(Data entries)
********************

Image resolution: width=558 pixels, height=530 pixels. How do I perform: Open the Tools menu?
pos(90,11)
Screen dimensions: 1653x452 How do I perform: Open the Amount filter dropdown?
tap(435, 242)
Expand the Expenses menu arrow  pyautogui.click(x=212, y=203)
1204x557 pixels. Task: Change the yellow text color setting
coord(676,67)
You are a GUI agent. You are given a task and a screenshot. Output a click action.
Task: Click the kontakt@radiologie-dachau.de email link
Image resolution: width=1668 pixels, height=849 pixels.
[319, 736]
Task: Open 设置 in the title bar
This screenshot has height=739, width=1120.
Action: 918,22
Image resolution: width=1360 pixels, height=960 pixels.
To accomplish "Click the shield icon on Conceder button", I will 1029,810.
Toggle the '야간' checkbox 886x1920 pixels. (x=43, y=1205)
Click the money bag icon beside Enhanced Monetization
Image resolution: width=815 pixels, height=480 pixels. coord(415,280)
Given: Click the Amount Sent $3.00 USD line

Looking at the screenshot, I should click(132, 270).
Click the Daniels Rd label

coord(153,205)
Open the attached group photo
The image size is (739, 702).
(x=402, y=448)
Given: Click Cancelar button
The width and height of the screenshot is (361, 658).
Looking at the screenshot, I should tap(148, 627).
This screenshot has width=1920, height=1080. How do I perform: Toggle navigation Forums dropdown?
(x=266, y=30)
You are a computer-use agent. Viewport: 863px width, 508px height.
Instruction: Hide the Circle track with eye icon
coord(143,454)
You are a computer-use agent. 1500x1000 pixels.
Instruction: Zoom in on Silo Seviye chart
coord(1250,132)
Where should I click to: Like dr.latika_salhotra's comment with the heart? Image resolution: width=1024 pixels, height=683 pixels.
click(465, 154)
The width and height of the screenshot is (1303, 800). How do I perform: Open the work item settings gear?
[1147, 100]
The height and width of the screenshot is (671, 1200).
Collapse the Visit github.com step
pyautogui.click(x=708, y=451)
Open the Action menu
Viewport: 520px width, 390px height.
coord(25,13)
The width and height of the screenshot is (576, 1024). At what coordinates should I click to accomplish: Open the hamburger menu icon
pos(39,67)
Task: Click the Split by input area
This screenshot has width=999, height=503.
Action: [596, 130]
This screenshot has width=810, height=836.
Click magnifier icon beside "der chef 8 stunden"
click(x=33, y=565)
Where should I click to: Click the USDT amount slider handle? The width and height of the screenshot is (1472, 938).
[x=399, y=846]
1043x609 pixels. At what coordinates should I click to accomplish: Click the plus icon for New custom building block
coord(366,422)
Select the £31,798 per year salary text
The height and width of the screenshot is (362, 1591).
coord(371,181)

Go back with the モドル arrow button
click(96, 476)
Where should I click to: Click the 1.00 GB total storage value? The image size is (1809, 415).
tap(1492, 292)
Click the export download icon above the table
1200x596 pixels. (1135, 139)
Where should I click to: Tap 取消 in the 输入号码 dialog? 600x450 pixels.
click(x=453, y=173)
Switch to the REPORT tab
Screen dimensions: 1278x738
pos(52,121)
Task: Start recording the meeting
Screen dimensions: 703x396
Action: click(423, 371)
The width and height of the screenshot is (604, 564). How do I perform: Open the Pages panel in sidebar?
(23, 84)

********************

▶ [Task to carry out]: Each line above is to be restated exactly as it stands.

▶ [Expected answer]:
Image resolution: width=558 pixels, height=530 pixels. How do I perform: Open the Tools menu?
pos(90,11)
Screen dimensions: 1653x452 How do I perform: Open the Amount filter dropdown?
tap(435, 242)
Expand the Expenses menu arrow  pyautogui.click(x=212, y=203)
1204x557 pixels. Task: Change the yellow text color setting
coord(676,67)
You are a GUI agent. You are given a task and a screenshot. Output a click action.
Task: Click the kontakt@radiologie-dachau.de email link
Image resolution: width=1668 pixels, height=849 pixels.
[319, 736]
Task: Open 设置 in the title bar
This screenshot has height=739, width=1120.
Action: 918,22
Image resolution: width=1360 pixels, height=960 pixels.
To accomplish "Click the shield icon on Conceder button", I will 1029,810.
Toggle the '야간' checkbox 886x1920 pixels. (x=43, y=1205)
Click the money bag icon beside Enhanced Monetization
Image resolution: width=815 pixels, height=480 pixels. coord(415,280)
Given: Click the Amount Sent $3.00 USD line

Looking at the screenshot, I should click(132, 270).
Click the Daniels Rd label

coord(153,205)
Open the attached group photo
The image size is (739, 702).
(x=402, y=448)
Given: Click Cancelar button
The width and height of the screenshot is (361, 658).
Looking at the screenshot, I should tap(148, 627).
This screenshot has width=1920, height=1080. How do I perform: Toggle navigation Forums dropdown?
(x=266, y=30)
You are a computer-use agent. Viewport: 863px width, 508px height.
Instruction: Hide the Circle track with eye icon
coord(143,454)
You are a computer-use agent. 1500x1000 pixels.
Instruction: Zoom in on Silo Seviye chart
coord(1250,132)
Where should I click to: Like dr.latika_salhotra's comment with the heart? Image resolution: width=1024 pixels, height=683 pixels.
click(465, 154)
The width and height of the screenshot is (1303, 800). How do I perform: Open the work item settings gear?
[1147, 100]
The height and width of the screenshot is (671, 1200).
Collapse the Visit github.com step
pyautogui.click(x=708, y=451)
Open the Action menu
Viewport: 520px width, 390px height.
coord(25,13)
The width and height of the screenshot is (576, 1024). At what coordinates should I click to accomplish: Open the hamburger menu icon
pos(39,67)
Task: Click the Split by input area
This screenshot has width=999, height=503.
Action: [596, 130]
This screenshot has width=810, height=836.
Click magnifier icon beside "der chef 8 stunden"
click(x=33, y=565)
Where should I click to: Click the USDT amount slider handle? The width and height of the screenshot is (1472, 938).
[x=399, y=846]
1043x609 pixels. At what coordinates should I click to accomplish: Click the plus icon for New custom building block
coord(366,422)
Select the £31,798 per year salary text
The height and width of the screenshot is (362, 1591).
coord(371,181)

Go back with the モドル arrow button
click(96, 476)
Where should I click to: Click the 1.00 GB total storage value? The image size is (1809, 415).
tap(1492, 292)
Click the export download icon above the table
1200x596 pixels. (1135, 139)
Where should I click to: Tap 取消 in the 输入号码 dialog? 600x450 pixels.
click(x=453, y=173)
Switch to the REPORT tab
Screen dimensions: 1278x738
pos(52,121)
Task: Start recording the meeting
Screen dimensions: 703x396
Action: click(423, 371)
The width and height of the screenshot is (604, 564). How do I perform: Open the Pages panel in sidebar?
(23, 84)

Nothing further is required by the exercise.